Carlo la soltó, sonrió y tiernamente tomó la cara de Rose entre sus manos. Rose se preparó para resistir, pero apenas notó su beso.
—Dime qué es lo que te da miedo, querida mía —musitó—. Estamos solos aquí. Nadie puede vernos. Déjame hacerte el amor. Lo he deseado desde la primera vez que abrí los ojos y vi a uno de los ángeles de Dios.
—No…
—¿Por qué no?
«Me odiarás —pensó Rose—. Te decepcionaré y entonces ya no me querrás. Igual que Valentine…»
Bajó la cabeza.
—Porque… no me gusta.
—Entonces debo hacer que te guste —la rodeó con un brazo y la condujo al camastro. Rose se puso rígida, disponiéndose a ofrecer resistencia, pero se llevó una sorpresa cuando él, en vez de acostarla, la invitó a sentarse.
La lluvia caía con fuerza sobre el tejado de cristal. Carlo encendió una lámpara a prueba de viento y se sentó en el camastro al lado de Rose. Le pasó un brazo por los hombros y tiró de ella hacia atrás hasta que las dos espaldas se apoyaron en la pared. Durante largo rato permanecieron sentados, escuchando la lluvia.
Rose se sentía confundida. Una parte de ella lo quería; otra parte lo rechazaba. Sentía algo cercano al deseo, pero no pasaba de cosas sencillas: un roce, un beso. Más allá de eso, un muro de temor se alzaba ante ella.
Carlo empezó a acariciarle el pelo. Le besó la frente. Musitó algo en italiano. Rose notaba el calor de su cuerpo a través de la camisa de seda; sentía sus músculos firmes, la fuerza masculina reprimida. Sabía que, de haberlo deseado, Carlo habría podido forzarla, como Valentine hiciera una vez. Si la forzaba, el hechizo se rompería para siempre.

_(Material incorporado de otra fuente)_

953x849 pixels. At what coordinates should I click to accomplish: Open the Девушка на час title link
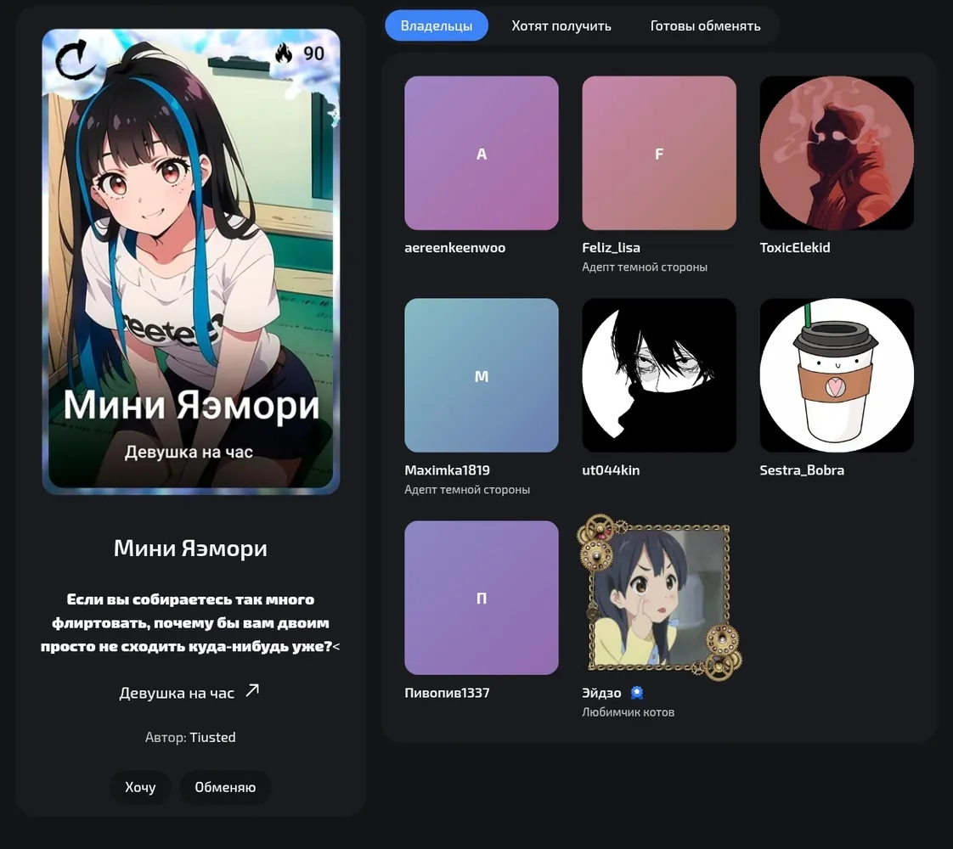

Pero no había nada imperioso en los gestos de Carlo. Rose no sintió el apremio que había sentido en Valentine. Encerrada en el ambiente cálido y luminoso del invernadero, rodeada por una jungla de helechos, enredaderas y flores tropicales, con la lluvia repiqueteando arriba, empezó a sentirse lánguida. Se apoyó en el abrazo de Carlo. Doblándola y medio sentándose en él, apoyó la cabeza en el hombro masculino. Empezaba a tener la sensación de estar soñando: la voz suave de Carlo, el roce de sus dedos, su proximidad consoladora.